As long as the attention economy fuels the riot, there will never be a discourse in which, according to Habermas, the “informal compulsion of the better argument” prevails. That is exactly his concern when he speaks of the “drying up” of “deliberation”, the “rationalizing power of public debates” without which democracy cannot do.

dialectics of platforms

But as insistently as Habermas invokes the platforms as a threat to liberal democracy, he also sees their positive sides just as clearly. #metoo, #fridaysforfuture and #blacklivesmatter are movements whose “self-empowerment” only became possible through social media. The platforms also have their dialectics.

However, that precisely the, in Habermas’ words, “great[n] emancipatory[n] Promises” of social media are one-sidedly overemphasized by established digital influencers like Sascha Lobo, which is not surprising. Because they are biased to the extent that their own publicity returns depend on the platforms. Or as Habermas writes: “Influencers[n]who solicit the approval of followers for their own program and their own reputation”, it is about “public[] Visibility” and “distinction gain”.

Habermas’ conclusion sounds vague to the Federal President. It is “a constitutional requirement to maintain a media structure that enables the inclusive character of the public and a deliberative character of public opinion and decision-making.”

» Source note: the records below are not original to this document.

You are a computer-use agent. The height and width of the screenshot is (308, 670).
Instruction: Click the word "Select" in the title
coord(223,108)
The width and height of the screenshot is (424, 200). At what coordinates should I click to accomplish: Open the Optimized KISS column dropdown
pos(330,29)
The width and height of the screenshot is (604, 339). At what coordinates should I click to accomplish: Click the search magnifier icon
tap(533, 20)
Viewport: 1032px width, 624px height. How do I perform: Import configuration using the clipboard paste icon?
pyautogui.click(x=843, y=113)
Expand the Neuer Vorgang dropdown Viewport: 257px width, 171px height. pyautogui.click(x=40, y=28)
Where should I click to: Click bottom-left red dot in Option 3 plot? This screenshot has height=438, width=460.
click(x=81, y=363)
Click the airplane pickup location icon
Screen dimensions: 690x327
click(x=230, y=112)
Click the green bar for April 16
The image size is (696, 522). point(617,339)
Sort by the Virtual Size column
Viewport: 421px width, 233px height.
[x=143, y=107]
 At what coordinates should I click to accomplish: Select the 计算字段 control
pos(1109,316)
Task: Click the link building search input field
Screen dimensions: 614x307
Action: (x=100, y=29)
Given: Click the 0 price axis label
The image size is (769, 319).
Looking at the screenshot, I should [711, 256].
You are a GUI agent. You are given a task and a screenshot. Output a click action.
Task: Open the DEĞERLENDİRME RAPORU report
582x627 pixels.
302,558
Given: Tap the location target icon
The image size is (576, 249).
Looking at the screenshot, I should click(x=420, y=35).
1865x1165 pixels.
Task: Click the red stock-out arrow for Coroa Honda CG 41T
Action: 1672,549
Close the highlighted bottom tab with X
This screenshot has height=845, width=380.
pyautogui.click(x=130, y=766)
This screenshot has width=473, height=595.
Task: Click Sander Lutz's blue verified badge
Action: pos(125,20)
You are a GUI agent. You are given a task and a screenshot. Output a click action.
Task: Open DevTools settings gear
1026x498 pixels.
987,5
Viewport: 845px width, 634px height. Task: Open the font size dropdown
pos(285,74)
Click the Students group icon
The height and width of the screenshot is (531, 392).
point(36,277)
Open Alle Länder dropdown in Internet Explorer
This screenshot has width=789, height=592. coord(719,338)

Skepticism about one’s own courage

How is this supposed to work? Is it still possible? Habermas leaves that open. Perhaps he is skeptical about his own disruptive courage. At one point he speaks of the “possibly [!] disruptive[n] “Effects” of the platform media “on the political public”, although the evidence of these disruptive effects is reason enough for him to rethink the “structural change of the public sphere”.

As early as 2008, Habermas had written: “[D]he market once formed the stage on which subversive thoughts” in newspapers, magazines and literature “could emancipate themselves from state oppression. But the market can only fulfill this function so long as the laws of economics do not intrude into the pores of the very cultural and political content that is disseminated through the market. This is still the core of Adorno’s critique of the culture industry.”

In 2022, Habermas seems to have overlooked the fact that this intrusion has long since taken place. Today, not only does the content follow the platform logic, not only is the content platform-optimized, but also platform-generated. Never before, with McLuhan, has the medium hit the message so brutally. Social media ruins the discourse. But we can do something about it, a little, right now. We can stop retweeting things that upset us in seconds to upset others. Just keep your finger still. Let’s think about it, half an hour or so.